Exactly the lines from the line with "Given: Click the" through the final line of the records below, both ends included, are to be set down. Do not include pictures.
Top of ENTRIES SUPPLIED
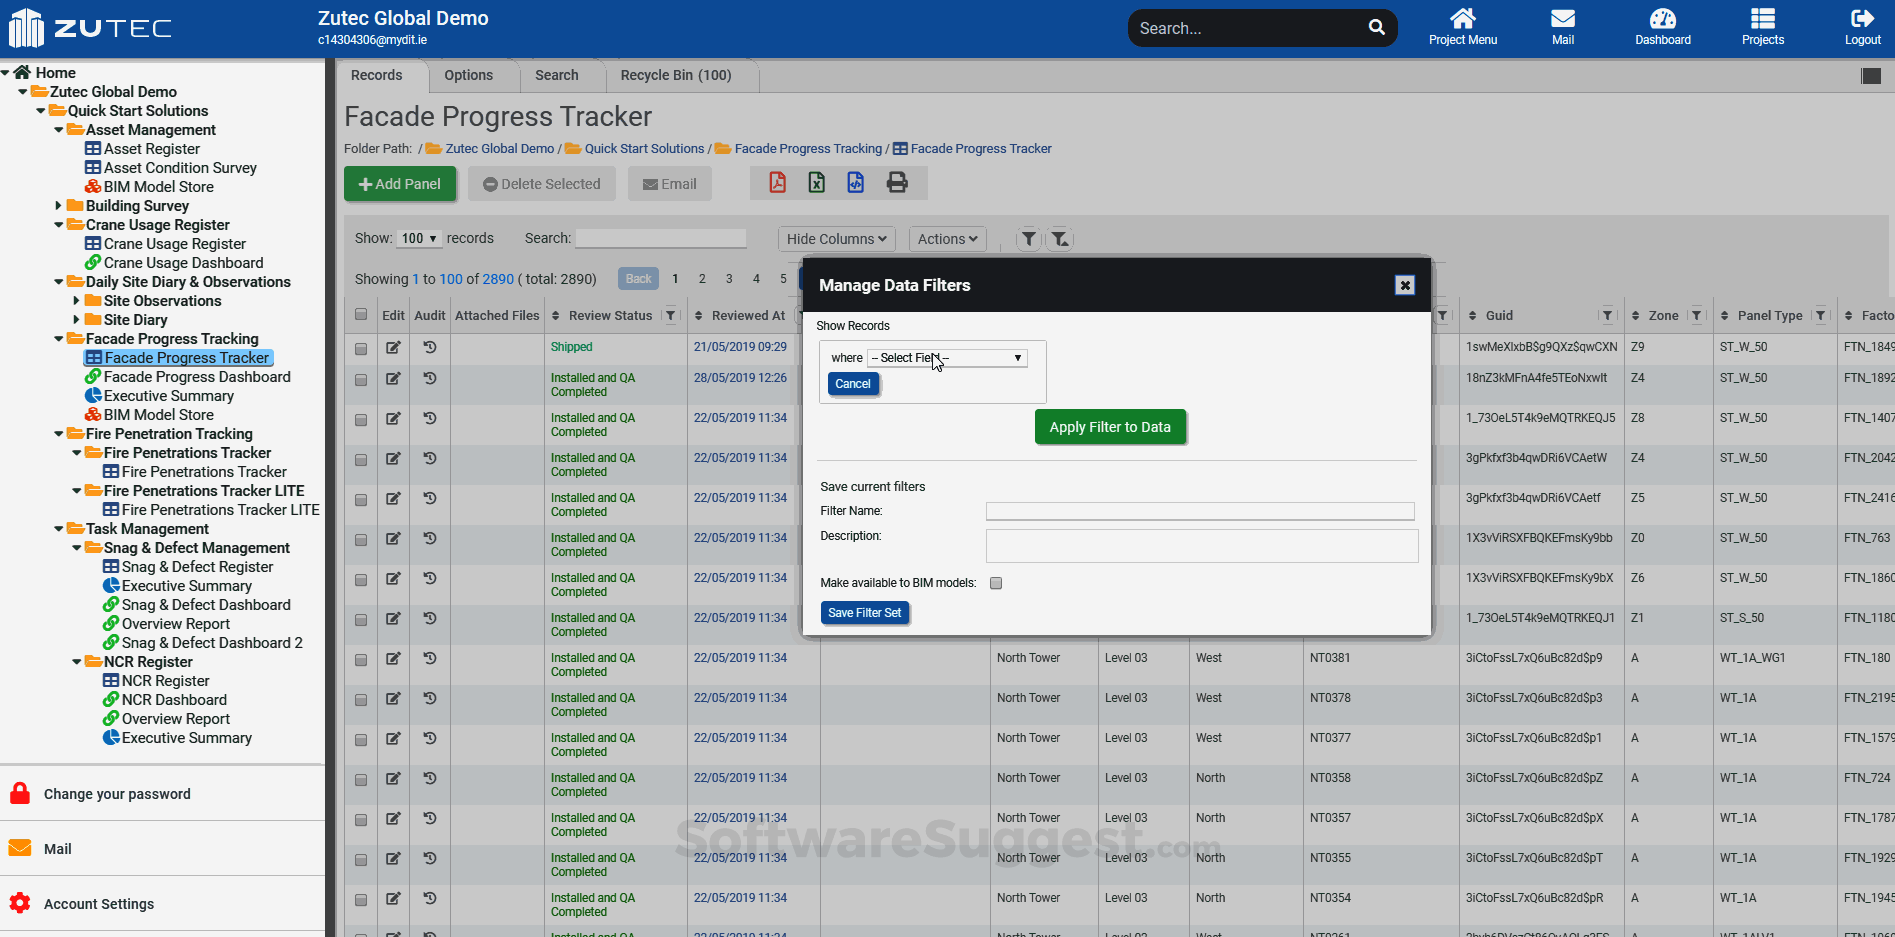Open the Select Field dropdown
The height and width of the screenshot is (937, 1895).
tap(947, 358)
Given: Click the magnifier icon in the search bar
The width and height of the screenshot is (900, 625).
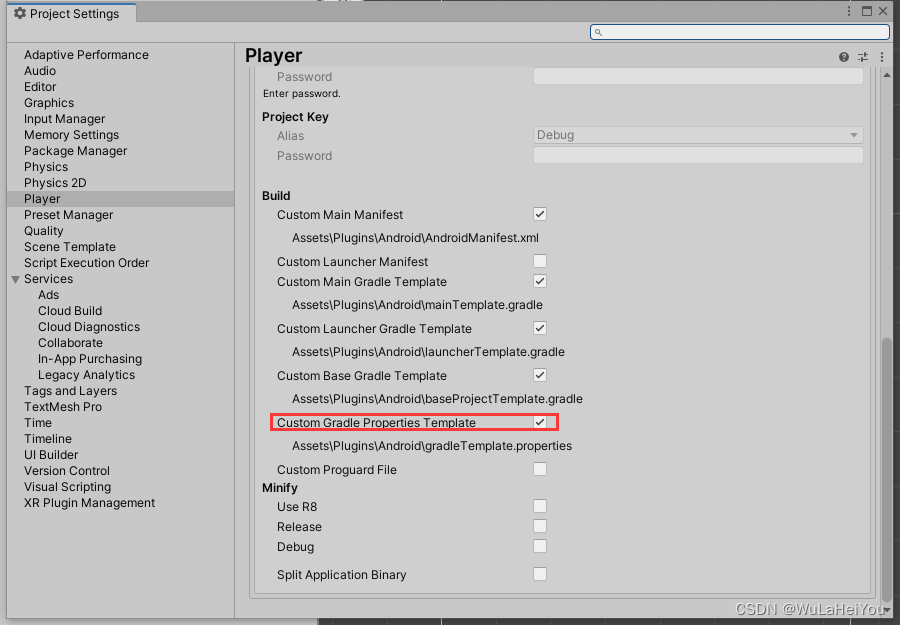Looking at the screenshot, I should coord(598,31).
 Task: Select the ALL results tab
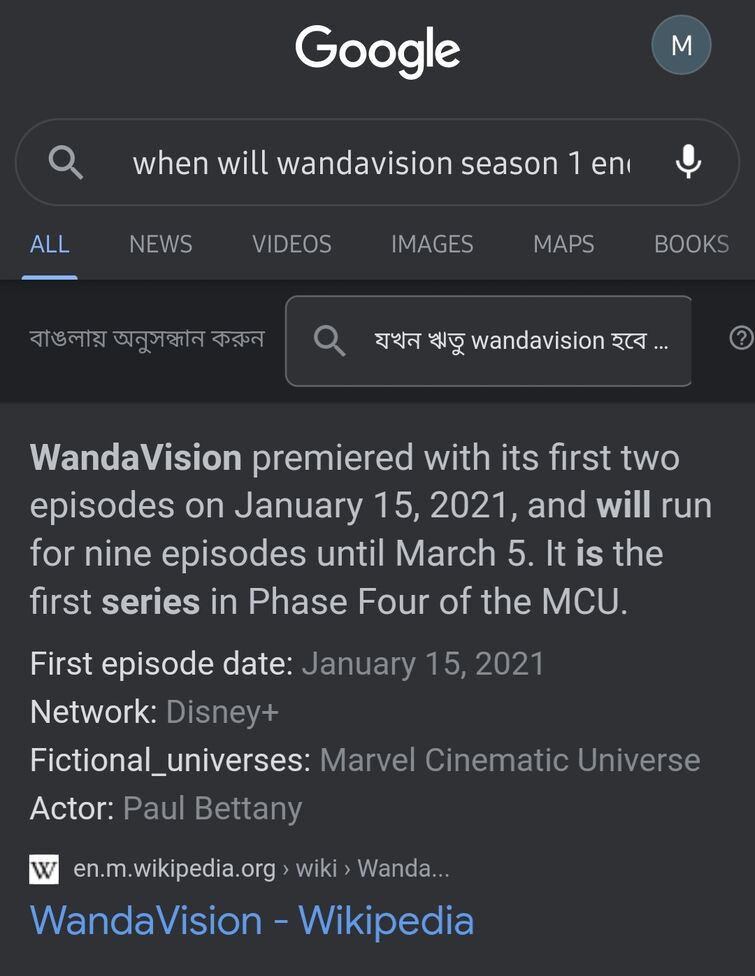click(x=49, y=244)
Bottom of ENTRIES SUPPLIED
### ANSWER TO THE PROBLEM
Given: Click the magnifier icon in the search bar
The width and height of the screenshot is (900, 625).
Looking at the screenshot, I should coord(598,31).
 Task: Select the ALL results tab
click(x=49, y=244)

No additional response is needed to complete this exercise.